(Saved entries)
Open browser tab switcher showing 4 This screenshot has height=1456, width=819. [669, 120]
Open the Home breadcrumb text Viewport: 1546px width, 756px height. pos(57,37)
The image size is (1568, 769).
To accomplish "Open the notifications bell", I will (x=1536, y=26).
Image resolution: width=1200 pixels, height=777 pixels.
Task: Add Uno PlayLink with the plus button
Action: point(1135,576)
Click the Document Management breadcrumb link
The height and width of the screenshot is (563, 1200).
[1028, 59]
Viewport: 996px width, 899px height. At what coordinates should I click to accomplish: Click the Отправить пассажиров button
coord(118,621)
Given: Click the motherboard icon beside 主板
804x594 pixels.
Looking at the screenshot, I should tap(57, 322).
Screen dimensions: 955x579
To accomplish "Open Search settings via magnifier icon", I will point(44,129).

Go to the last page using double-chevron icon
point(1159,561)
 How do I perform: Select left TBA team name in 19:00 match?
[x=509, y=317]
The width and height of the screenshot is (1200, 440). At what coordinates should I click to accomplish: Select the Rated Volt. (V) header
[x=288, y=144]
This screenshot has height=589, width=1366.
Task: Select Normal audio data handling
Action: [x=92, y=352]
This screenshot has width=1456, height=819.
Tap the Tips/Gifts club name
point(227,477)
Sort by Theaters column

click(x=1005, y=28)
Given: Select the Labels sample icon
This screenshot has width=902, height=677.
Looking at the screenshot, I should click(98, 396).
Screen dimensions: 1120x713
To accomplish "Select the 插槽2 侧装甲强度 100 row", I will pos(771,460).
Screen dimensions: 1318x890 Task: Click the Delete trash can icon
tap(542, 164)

● WHAT YOU NEED TO DO
Having output the line that contains "Screen dimensions: 955x579", stop. Every line before it, back to the first line of the data, must be reproduced exactly.

● RESPONSE BOX
Open browser tab switcher showing 4 This screenshot has height=1456, width=819. [669, 120]
Open the Home breadcrumb text Viewport: 1546px width, 756px height. pos(57,37)
The image size is (1568, 769).
To accomplish "Open the notifications bell", I will (x=1536, y=26).
Image resolution: width=1200 pixels, height=777 pixels.
Task: Add Uno PlayLink with the plus button
Action: point(1135,576)
Click the Document Management breadcrumb link
The height and width of the screenshot is (563, 1200).
[1028, 59]
Viewport: 996px width, 899px height. At what coordinates should I click to accomplish: Click the Отправить пассажиров button
coord(118,621)
Given: Click the motherboard icon beside 主板
804x594 pixels.
Looking at the screenshot, I should tap(57, 322).
Screen dimensions: 955x579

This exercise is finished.